# MMAF Graphics Competiton (1) Voting



## K R Y (Nov 19, 2007)

MC's laptop has died so he's asked me to puit the voting thread up! Good luck everybody!

Prizes:

Winner: *75,000 credits*
Gets a spot in the Graphics Champion list.

Second place: *20,000 credits*

Here are the entries...

*KryOnicle










Killstarz










hkado















*


----------



## Composure (Jun 24, 2008)

Kry gmv.

Depth is nice and good effects to bring out the focal point.


----------



## Budhisten (Apr 11, 2010)

Going with hkado - but great work from all involved


----------



## NikosCC (May 16, 2007)

All good work everyone but had to go wit my buddy Kry on this one..


----------



## Danm2501 (Jun 22, 2009)

The edited version of Killstarz' piece looks eerily like Alastair Cook. Ultimately have to go with Kry though, superb piece.


----------



## Rauno (Nov 20, 2009)

Going with Kry here, it's fantastic.


----------



## M.C (Jul 5, 2008)

Nice competition guys!

Thanks to Kry for putting up the voting. I couldn't get on for a few reasons.
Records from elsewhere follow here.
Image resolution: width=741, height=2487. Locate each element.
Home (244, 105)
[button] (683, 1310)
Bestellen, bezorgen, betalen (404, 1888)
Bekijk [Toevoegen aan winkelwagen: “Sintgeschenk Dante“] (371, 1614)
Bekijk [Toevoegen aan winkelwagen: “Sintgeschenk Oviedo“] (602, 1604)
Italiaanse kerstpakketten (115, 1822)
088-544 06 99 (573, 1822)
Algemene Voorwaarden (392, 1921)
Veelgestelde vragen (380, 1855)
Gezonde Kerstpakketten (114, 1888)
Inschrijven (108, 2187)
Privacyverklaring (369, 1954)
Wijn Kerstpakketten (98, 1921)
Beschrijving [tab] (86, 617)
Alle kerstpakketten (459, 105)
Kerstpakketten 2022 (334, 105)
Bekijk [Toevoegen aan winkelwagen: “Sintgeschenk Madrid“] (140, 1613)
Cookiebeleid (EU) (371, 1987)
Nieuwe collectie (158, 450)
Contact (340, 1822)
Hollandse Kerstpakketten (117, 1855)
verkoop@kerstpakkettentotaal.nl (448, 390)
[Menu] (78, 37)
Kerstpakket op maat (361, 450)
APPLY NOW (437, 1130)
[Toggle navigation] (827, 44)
So, I'm going to call it since it's been like 5 days of voting.

Kry wins!

Everyone did a great job, though.


----------



## K R Y (Nov 19, 2007)

Thanks MC, and everyone that voted. Great pieces, I really thought Killstarz would of got way more votes though.


----------



## Killz (Oct 5, 2009)

KryOnicle said:


> Thanks MC, and everyone that voted. Great pieces, I really thought Killstarz would of got way more votes though.


HAHA, me too...oh well...back to the drawing board


----------